* Excerpt:
I am in the midst of writing up my list of questions to Ken Wyatt about bone marrow transplant. If she is going to have it done, things will start to happen at her next treatment in preparation for it. There is so much I need to know first!
For the most part this week Raven has been going well. We went to training on Tuesday night and she was jumping out of her skin so I put her over a simple novice jumping course a couple of times. She was starting to show her old self again and was barking at me too. It’s always a good sign when she barks at me, means she’s feeling good. I then put her over a basic agility course once and then put her back in the car. I trained Cypher for a while and then sitting in the back of my car with Raven I wondered if she felt like doing a few more contacts – I like the fact that she loves doing them and that I can get lots of treats into her – I bought the 4legs this week deciding I was being pathetic about whining about the mess this stuff makes (the coconut gets everywhere!!) and Raven loves the stuff. So she came out again (mistake #1) and we went off did the seesaw a few times no problems and then came over to the dogwalk(mistake #2). She did it twice very happily and then the third time (mistake #3…why didn’t I just stop there?!?!?!) managed to catch her toenail in the gap where the up plank joins the flat plank. Well that’s what we think she did, she was completely silent, ran onto the walk fine and I didn’t know she’d done anything till she was standing in her usual two on two off position holding her left paw off the ground. Others went and checked and noticed the gap there was certainly big enough for a dog to catch a toenail. I said a not very nice word and ran over to check it out. There was quite a bit of blood however she clotted well and it stopped fairly quickly after pressure was applied. We wrapped it in a towel and a vet nurse cleaned it up, trimmed some of the hair and washed it in a betadine solution before wrapping it with some gauze and vet wrap bandaging. I of course started running through all the implications for a cancer dog who does this and is in the middle of chemo treatments and then mentally kicked myself up and down for allowing this to happen and went onto to feel like absolute crap about the whole thing for two days. Stupid dogwalk equipment!! Stupid handler…stupid toenail!! I emailed Ken next morning and he said he’d give her half a paracetomol for the pain but did not mention any need for antibiotics as a precaution which is good.

* Dataset:
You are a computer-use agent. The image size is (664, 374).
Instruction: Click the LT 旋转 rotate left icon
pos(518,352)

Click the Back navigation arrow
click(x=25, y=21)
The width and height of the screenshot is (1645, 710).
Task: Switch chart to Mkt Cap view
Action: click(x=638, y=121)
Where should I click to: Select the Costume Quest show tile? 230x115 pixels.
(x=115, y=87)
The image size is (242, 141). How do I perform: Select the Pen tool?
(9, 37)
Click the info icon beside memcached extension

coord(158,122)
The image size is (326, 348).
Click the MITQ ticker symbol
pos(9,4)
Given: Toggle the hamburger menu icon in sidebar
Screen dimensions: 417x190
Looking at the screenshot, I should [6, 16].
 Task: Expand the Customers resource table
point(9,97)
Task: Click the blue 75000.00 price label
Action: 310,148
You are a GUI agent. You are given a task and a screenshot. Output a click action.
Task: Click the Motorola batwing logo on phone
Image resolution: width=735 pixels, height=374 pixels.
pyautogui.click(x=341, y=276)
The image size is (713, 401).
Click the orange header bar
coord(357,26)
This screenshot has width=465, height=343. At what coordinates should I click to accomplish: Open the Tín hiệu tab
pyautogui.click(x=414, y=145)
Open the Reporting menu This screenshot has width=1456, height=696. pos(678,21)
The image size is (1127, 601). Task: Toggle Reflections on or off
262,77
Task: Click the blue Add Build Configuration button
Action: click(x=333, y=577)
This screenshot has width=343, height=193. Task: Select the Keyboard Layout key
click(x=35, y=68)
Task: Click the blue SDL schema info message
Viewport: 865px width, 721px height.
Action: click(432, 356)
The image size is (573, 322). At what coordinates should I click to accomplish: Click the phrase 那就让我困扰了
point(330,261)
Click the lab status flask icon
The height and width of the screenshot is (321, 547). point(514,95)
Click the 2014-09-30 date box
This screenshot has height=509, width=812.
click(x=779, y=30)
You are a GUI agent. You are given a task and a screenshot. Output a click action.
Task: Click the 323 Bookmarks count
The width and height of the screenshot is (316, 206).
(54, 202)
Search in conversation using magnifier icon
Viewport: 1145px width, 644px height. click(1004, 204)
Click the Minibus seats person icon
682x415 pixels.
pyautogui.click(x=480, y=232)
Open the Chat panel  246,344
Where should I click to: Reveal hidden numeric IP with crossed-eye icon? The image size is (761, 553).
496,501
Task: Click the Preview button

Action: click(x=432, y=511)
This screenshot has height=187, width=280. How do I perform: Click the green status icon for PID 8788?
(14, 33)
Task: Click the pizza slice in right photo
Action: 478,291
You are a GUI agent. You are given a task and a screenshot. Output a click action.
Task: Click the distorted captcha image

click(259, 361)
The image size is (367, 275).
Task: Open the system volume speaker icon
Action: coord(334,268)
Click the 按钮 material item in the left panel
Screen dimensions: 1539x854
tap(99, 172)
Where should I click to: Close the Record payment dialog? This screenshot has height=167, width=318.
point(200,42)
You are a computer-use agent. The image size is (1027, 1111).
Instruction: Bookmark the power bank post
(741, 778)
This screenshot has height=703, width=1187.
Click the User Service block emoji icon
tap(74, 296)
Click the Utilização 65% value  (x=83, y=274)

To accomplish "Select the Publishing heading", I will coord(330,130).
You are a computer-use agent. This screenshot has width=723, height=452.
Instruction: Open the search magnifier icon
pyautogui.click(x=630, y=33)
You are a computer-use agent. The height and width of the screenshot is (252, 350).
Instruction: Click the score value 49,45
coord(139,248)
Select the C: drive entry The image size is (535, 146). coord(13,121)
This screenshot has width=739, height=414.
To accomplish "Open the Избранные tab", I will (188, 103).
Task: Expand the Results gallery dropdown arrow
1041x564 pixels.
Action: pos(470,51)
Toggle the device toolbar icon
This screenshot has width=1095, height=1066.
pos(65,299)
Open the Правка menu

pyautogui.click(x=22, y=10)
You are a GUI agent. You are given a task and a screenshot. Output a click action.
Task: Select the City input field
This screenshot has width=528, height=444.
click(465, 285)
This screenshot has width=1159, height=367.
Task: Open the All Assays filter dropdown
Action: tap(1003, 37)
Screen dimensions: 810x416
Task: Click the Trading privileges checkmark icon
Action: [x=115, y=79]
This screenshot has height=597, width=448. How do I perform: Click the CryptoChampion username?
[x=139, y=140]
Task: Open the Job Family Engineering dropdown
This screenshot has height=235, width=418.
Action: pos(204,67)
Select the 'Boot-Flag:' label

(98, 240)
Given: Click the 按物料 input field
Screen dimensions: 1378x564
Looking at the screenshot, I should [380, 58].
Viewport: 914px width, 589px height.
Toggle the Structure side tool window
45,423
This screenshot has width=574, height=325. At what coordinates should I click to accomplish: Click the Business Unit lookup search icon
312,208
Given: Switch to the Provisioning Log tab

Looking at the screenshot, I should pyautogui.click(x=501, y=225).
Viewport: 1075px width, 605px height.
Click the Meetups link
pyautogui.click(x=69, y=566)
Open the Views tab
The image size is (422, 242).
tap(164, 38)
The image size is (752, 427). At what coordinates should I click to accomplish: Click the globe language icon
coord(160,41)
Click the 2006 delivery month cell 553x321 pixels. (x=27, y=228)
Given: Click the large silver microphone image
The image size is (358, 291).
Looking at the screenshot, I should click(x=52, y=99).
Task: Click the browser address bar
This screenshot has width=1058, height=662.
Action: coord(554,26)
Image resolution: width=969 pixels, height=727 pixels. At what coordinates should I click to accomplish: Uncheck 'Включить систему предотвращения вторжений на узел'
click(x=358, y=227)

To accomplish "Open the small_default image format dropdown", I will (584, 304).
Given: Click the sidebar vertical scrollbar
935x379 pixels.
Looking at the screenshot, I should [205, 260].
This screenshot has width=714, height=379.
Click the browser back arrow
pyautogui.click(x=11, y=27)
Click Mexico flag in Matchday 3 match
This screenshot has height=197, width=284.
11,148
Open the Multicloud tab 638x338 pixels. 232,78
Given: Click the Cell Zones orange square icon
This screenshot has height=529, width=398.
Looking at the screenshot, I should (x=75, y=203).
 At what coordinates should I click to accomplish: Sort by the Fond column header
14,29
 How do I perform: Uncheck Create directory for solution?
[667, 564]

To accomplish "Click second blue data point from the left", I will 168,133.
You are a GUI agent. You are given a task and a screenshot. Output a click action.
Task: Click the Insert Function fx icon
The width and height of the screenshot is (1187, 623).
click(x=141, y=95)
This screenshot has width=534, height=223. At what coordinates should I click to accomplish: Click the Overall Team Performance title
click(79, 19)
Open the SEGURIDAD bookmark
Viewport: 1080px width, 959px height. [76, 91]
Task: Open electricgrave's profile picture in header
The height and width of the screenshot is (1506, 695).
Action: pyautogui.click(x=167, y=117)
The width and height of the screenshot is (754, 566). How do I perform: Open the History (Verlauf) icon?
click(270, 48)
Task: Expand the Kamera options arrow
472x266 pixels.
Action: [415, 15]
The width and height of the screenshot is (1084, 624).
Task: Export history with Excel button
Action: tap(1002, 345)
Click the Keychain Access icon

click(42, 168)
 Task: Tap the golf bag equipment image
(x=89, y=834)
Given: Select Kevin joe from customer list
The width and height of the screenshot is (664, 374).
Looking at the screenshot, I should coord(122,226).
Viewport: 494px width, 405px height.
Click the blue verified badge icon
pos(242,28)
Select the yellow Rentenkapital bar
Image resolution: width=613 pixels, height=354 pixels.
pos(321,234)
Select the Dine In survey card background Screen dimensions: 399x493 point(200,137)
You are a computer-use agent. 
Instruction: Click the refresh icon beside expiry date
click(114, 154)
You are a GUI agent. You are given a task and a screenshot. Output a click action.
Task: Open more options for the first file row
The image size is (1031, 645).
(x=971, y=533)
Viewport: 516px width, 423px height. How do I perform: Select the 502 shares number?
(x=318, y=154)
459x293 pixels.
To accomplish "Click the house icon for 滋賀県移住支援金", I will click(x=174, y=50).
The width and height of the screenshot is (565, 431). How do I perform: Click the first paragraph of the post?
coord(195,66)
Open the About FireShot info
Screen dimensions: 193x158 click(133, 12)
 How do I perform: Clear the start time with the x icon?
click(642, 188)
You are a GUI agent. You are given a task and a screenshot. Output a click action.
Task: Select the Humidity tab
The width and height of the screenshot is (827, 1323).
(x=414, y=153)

* Task brief:
Translate this sentence from the excerpt about Raven into Spanish: "She was starting to show her old self again and was barking at me too."

* Response area:
Estaba empezando a mostrarse como era antes y también me ladraba.